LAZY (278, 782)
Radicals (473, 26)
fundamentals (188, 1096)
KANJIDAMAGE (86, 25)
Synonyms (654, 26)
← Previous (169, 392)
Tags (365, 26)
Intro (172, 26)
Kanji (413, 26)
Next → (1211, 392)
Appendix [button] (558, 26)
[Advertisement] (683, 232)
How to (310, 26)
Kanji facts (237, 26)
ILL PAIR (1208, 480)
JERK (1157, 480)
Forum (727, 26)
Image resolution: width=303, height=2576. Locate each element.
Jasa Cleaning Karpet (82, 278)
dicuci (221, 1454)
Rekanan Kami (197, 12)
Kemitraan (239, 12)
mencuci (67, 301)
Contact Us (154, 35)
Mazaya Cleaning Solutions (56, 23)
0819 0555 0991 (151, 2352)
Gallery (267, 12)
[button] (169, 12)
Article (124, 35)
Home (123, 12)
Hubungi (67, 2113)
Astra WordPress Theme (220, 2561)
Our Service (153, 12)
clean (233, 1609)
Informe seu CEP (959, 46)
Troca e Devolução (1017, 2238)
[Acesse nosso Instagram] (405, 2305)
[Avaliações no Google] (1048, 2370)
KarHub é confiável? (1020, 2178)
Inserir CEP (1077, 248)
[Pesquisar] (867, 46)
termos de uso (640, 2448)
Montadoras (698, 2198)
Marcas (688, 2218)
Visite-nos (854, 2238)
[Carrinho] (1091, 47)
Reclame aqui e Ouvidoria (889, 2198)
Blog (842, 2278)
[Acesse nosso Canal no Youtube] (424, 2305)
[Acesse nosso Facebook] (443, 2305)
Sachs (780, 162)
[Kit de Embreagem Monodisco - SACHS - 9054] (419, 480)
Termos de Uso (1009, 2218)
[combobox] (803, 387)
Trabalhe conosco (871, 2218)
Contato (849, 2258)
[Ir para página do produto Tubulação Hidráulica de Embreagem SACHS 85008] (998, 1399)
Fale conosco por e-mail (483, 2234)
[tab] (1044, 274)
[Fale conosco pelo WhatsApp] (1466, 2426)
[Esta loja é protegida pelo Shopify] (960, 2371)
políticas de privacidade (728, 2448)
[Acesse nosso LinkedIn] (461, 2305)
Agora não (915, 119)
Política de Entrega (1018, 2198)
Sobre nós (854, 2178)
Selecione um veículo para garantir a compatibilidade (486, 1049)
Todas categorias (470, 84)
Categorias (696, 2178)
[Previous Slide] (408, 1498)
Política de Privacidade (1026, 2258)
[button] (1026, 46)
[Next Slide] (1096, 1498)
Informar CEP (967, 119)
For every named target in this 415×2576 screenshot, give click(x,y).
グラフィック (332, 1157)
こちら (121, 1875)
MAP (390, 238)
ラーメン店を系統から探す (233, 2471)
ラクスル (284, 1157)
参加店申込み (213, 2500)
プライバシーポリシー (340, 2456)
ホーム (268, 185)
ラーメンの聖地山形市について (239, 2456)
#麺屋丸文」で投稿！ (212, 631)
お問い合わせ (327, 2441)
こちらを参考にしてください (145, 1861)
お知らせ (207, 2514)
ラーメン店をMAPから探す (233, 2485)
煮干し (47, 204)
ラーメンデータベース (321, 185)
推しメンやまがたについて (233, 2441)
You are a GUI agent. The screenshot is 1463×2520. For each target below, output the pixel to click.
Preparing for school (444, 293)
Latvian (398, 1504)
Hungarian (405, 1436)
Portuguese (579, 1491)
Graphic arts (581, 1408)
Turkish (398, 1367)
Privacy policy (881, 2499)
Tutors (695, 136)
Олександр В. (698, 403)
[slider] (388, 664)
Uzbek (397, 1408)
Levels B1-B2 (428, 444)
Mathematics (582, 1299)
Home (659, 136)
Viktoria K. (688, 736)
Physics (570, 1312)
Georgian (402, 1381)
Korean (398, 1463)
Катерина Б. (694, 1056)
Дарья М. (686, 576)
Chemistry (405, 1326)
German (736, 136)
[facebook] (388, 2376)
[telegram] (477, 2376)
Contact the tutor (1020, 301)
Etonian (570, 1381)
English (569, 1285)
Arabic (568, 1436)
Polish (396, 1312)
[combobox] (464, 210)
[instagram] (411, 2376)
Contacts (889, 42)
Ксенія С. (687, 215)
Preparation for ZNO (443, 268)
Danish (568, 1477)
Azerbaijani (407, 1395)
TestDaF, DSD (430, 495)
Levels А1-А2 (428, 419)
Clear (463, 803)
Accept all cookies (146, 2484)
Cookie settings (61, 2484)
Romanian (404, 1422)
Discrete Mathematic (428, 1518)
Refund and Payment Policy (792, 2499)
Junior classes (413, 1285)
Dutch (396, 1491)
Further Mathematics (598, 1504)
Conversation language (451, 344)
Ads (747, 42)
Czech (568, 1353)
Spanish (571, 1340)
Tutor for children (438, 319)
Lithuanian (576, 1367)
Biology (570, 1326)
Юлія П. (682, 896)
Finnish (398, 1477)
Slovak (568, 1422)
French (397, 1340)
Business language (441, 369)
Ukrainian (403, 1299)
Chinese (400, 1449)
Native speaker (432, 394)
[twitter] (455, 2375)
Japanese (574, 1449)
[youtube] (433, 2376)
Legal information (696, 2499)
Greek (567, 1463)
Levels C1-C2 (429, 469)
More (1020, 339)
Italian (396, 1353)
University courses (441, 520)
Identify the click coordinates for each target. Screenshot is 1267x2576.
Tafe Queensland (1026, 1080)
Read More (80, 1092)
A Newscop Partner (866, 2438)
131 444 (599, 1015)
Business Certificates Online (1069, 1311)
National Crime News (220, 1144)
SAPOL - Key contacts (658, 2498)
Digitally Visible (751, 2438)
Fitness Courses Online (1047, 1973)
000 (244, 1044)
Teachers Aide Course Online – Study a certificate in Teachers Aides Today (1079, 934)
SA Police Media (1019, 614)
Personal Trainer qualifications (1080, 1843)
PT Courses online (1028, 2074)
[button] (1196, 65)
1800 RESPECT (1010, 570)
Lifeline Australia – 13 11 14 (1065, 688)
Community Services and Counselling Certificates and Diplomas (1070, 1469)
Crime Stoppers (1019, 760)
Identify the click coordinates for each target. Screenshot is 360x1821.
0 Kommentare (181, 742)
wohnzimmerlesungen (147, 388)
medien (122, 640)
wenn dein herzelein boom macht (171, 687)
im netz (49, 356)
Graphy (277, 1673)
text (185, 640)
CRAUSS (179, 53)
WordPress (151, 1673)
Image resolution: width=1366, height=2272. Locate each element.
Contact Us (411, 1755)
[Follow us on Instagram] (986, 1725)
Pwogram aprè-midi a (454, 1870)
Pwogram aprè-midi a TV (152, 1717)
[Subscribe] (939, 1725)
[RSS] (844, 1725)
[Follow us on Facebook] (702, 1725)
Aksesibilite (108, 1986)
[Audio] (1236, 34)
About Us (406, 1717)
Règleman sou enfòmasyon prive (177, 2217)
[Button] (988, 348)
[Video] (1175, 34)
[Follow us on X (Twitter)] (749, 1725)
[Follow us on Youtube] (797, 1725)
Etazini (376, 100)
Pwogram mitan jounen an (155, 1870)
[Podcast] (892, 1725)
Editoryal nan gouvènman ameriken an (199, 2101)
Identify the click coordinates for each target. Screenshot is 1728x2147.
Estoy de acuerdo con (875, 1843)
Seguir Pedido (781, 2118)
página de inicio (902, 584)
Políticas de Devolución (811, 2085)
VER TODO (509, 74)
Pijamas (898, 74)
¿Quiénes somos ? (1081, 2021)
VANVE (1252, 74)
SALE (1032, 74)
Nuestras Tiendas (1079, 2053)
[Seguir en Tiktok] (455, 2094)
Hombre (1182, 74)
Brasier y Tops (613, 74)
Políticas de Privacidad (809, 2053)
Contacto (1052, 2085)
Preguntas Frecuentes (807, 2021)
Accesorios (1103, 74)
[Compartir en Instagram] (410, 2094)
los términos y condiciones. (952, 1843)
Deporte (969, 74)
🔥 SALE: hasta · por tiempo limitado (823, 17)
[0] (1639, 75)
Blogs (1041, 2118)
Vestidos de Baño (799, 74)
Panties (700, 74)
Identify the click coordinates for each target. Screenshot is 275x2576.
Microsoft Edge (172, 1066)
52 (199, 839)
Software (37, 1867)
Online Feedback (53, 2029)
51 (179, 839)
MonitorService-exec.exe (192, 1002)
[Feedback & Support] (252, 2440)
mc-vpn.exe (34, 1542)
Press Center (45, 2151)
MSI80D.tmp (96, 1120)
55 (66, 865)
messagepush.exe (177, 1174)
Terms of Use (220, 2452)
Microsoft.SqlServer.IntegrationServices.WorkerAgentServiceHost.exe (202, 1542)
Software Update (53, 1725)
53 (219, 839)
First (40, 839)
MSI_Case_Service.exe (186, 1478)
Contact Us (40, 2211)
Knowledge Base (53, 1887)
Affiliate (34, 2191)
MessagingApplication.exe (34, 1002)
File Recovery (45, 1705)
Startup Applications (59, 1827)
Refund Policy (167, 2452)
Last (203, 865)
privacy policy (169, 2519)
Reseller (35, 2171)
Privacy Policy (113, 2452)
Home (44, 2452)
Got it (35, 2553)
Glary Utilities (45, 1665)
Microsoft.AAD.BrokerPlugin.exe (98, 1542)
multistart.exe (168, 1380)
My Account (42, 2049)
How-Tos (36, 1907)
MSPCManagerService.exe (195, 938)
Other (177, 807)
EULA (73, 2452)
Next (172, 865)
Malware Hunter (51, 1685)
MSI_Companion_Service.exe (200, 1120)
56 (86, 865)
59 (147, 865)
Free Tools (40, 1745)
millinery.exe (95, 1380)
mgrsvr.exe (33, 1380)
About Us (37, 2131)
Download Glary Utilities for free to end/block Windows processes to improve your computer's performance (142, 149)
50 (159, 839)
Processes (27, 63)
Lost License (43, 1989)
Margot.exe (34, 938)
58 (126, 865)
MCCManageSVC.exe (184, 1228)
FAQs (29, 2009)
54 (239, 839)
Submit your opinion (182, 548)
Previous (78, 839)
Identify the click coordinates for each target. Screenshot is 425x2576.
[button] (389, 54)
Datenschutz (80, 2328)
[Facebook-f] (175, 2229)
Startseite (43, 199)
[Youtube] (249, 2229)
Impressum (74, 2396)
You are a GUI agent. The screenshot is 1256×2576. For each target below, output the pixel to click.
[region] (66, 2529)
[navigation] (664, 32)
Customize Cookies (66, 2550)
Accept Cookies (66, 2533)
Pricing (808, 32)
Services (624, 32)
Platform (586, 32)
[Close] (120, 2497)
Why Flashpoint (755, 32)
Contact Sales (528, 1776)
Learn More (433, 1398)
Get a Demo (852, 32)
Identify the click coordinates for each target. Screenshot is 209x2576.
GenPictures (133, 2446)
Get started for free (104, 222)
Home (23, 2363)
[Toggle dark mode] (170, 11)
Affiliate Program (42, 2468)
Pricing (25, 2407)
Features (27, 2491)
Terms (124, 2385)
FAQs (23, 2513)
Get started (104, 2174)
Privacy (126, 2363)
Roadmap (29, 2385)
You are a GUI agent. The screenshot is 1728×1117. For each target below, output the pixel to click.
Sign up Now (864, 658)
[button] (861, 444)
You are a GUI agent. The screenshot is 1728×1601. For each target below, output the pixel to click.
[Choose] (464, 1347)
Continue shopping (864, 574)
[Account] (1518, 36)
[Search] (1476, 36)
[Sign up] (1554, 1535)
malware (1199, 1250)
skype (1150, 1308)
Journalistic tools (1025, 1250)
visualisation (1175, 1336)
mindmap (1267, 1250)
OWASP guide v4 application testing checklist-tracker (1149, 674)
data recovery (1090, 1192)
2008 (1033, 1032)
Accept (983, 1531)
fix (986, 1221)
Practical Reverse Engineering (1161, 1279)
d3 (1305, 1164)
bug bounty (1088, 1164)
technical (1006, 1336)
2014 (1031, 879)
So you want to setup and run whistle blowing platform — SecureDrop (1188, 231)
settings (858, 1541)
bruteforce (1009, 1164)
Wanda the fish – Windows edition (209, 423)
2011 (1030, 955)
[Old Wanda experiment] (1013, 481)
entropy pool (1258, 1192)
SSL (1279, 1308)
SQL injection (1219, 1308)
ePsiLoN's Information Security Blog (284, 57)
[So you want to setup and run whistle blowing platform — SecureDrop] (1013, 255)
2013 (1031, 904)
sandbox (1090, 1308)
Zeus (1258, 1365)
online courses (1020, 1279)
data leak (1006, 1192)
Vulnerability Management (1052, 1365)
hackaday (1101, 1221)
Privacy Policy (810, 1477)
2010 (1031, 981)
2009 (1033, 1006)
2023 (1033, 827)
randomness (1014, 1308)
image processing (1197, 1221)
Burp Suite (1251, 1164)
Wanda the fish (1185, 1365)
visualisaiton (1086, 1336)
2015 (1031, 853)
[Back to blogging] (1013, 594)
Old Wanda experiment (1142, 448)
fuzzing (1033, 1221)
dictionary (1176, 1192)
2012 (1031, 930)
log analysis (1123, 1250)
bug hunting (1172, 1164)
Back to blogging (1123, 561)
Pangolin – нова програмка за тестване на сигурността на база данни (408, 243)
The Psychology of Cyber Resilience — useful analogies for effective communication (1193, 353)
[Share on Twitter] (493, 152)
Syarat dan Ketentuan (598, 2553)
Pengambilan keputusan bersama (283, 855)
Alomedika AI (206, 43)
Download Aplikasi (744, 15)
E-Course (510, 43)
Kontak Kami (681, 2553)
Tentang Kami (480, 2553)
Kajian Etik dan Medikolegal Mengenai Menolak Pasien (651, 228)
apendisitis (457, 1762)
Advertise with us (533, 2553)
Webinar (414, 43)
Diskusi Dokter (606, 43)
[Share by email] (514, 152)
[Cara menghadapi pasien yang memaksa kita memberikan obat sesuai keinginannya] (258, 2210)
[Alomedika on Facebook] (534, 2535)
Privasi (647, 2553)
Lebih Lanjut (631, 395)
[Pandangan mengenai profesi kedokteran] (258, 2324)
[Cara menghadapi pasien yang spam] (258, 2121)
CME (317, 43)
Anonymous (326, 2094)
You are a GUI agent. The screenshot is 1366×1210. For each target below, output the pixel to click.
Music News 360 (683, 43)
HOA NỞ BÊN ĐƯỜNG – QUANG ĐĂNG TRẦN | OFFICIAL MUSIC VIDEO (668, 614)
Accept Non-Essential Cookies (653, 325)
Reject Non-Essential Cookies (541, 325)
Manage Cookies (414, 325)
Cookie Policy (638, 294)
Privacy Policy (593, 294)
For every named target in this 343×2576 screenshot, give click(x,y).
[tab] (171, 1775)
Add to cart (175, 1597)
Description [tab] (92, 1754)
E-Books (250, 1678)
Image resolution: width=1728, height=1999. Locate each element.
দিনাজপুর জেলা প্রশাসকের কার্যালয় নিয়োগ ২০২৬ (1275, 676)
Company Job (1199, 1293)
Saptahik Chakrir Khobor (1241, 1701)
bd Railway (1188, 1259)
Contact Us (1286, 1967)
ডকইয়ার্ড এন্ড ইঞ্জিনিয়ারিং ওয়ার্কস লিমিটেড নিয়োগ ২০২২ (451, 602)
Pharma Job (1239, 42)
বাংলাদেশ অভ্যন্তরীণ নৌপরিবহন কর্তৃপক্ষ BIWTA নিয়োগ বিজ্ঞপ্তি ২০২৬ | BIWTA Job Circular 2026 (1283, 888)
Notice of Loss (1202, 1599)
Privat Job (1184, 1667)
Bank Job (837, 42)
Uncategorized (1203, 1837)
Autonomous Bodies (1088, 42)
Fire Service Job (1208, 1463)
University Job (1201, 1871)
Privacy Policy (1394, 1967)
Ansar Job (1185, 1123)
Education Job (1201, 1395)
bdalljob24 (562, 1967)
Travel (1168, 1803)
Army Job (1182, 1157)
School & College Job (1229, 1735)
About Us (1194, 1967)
#####
**What needs to be done**. I'd like the lines above from the one with "Gallery (267, 12)" up to and including the one with "Termos de Uso (1009, 2218)" copied exactly, with no other lines.

**Solution for this task**.
Gallery (267, 12)
[button] (169, 12)
Article (124, 35)
Home (123, 12)
Hubungi (67, 2113)
Astra WordPress Theme (220, 2561)
Our Service (153, 12)
clean (233, 1609)
Informe seu CEP (959, 46)
Troca e Devolução (1017, 2238)
[Acesse nosso Instagram] (405, 2305)
[Avaliações no Google] (1048, 2370)
KarHub é confiável? (1020, 2178)
Inserir CEP (1077, 248)
[Pesquisar] (867, 46)
termos de uso (640, 2448)
Montadoras (698, 2198)
Marcas (688, 2218)
Visite-nos (854, 2238)
[Carrinho] (1091, 47)
Reclame aqui e Ouvidoria (889, 2198)
Blog (842, 2278)
[Acesse nosso Canal no Youtube] (424, 2305)
[Acesse nosso Facebook] (443, 2305)
Sachs (780, 162)
[Kit de Embreagem Monodisco - SACHS - 9054] (419, 480)
Termos de Uso (1009, 2218)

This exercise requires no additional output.